Your instructions:
From the records below, please repeat exactly the line that has "Entrevistas (95, 958)", the line that has "Actualidad (94, 814)", and every line between them, and nothing else.

Supplied data section start

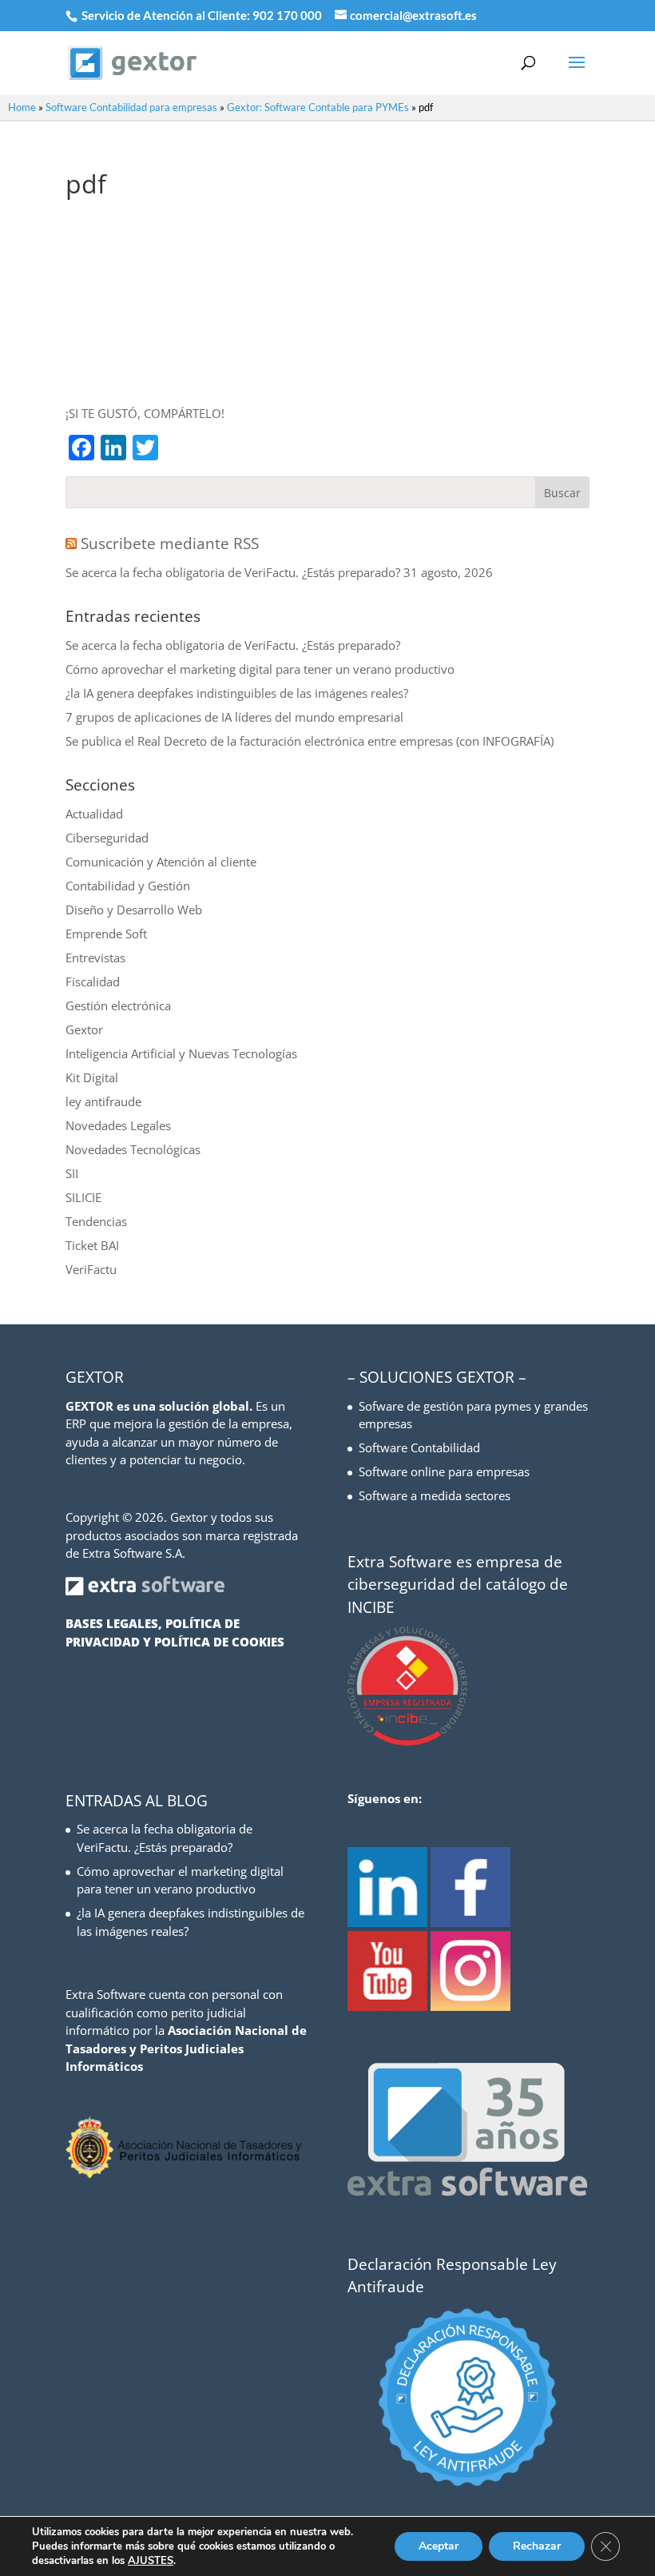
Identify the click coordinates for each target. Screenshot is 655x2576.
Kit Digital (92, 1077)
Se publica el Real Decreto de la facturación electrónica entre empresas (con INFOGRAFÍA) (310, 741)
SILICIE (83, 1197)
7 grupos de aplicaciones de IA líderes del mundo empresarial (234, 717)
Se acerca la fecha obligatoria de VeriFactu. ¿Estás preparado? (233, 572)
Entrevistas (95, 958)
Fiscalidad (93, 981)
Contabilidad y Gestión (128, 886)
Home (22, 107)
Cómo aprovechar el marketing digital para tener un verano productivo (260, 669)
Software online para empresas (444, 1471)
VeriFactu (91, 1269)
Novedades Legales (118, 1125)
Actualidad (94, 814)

Supplied data section end
Supplied data section start

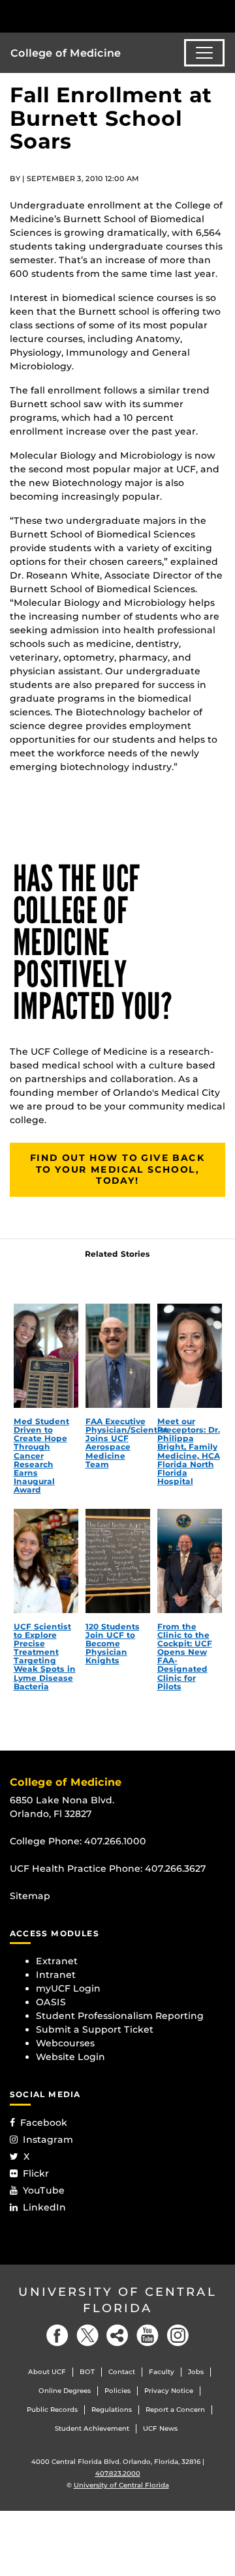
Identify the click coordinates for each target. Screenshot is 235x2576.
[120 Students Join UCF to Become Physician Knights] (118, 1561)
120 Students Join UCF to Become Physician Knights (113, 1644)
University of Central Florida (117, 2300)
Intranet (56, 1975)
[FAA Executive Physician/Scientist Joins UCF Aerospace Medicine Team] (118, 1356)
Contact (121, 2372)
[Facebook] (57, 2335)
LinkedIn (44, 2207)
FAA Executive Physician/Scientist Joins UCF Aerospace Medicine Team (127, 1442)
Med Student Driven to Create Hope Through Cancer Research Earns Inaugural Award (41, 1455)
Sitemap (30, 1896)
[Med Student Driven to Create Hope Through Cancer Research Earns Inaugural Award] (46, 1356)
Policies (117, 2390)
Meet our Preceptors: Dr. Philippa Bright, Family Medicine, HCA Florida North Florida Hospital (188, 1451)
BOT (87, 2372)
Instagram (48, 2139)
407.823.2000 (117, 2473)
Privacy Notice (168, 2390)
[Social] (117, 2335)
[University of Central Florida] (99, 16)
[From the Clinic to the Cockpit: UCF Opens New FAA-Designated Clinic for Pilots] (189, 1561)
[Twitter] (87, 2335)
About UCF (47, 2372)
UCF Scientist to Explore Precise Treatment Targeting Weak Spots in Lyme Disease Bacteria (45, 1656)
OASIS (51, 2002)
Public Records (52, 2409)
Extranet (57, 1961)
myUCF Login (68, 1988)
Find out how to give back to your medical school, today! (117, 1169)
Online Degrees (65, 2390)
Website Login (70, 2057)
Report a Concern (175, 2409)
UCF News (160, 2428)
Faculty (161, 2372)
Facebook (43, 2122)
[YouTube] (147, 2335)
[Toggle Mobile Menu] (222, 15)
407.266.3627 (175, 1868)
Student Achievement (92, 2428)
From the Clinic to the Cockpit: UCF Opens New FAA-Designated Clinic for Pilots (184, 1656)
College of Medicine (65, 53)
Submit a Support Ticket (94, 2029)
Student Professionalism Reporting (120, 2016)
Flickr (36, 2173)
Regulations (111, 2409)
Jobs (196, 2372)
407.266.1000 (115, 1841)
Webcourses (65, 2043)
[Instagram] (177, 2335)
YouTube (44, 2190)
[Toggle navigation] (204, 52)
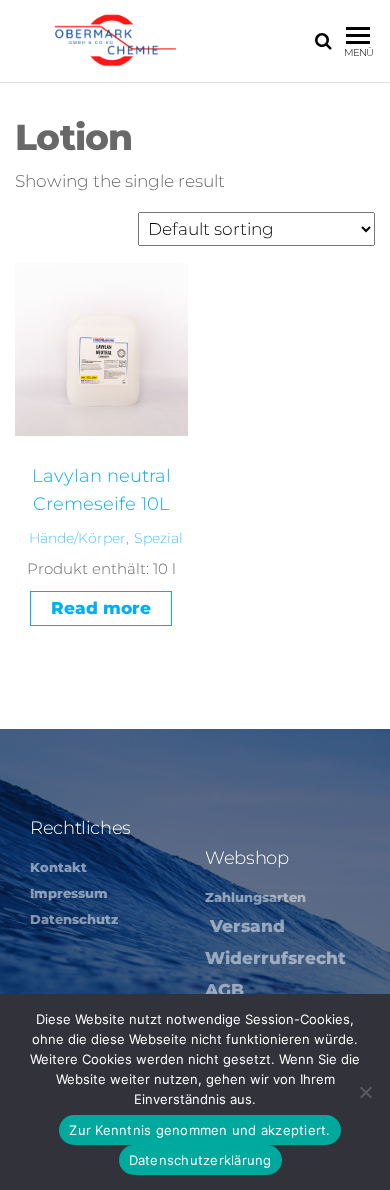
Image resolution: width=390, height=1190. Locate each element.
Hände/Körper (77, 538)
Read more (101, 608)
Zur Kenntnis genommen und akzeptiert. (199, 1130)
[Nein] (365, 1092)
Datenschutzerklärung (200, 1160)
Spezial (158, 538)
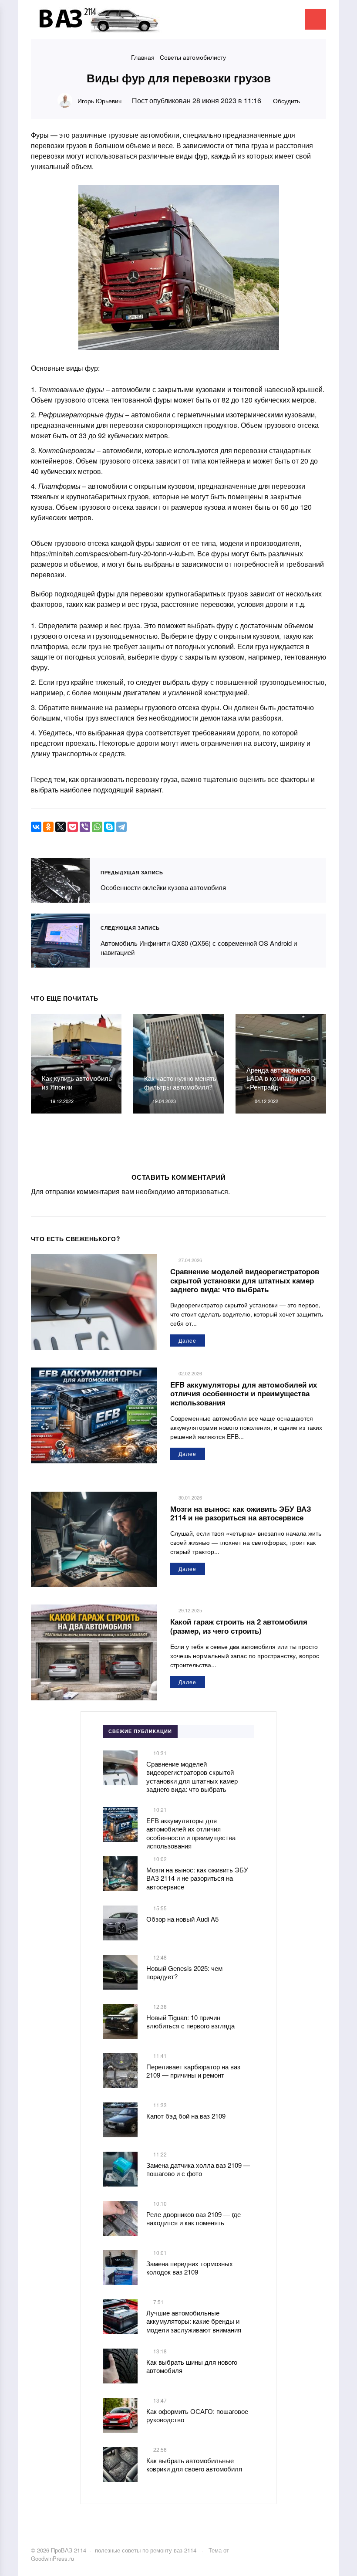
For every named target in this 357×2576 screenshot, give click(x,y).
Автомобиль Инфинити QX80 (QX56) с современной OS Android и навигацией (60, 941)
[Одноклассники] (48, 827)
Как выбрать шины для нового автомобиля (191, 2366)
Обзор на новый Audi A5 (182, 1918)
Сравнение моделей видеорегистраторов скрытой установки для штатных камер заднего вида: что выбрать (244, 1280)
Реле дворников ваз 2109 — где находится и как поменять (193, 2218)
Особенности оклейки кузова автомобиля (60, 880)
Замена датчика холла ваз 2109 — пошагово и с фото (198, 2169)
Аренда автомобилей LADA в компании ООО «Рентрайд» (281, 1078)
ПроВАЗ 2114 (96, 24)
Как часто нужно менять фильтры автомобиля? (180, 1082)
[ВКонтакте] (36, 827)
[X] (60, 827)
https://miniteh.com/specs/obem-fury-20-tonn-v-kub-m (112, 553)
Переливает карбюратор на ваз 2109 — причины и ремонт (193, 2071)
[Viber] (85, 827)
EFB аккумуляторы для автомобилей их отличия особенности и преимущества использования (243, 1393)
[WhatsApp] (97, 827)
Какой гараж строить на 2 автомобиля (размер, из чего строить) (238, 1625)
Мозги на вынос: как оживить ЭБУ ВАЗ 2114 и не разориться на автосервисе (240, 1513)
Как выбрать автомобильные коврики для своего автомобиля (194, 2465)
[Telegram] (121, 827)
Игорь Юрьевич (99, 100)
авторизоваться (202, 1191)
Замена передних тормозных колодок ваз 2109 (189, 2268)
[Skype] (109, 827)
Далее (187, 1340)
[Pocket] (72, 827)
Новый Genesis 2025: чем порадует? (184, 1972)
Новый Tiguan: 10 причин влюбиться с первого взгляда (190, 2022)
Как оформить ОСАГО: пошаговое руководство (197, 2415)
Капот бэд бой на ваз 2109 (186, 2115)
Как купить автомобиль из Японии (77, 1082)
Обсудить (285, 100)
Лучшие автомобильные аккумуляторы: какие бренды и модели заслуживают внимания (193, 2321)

Supplied data section end

Written answer:
Entrevistas (95, 958)
Fiscalidad (93, 981)
Contabilidad y Gestión (128, 886)
Home (22, 107)
Cómo aprovechar el marketing digital para tener un verano productivo (260, 669)
Software online para empresas (444, 1471)
VeriFactu (91, 1269)
Novedades Legales (118, 1125)
Actualidad (94, 814)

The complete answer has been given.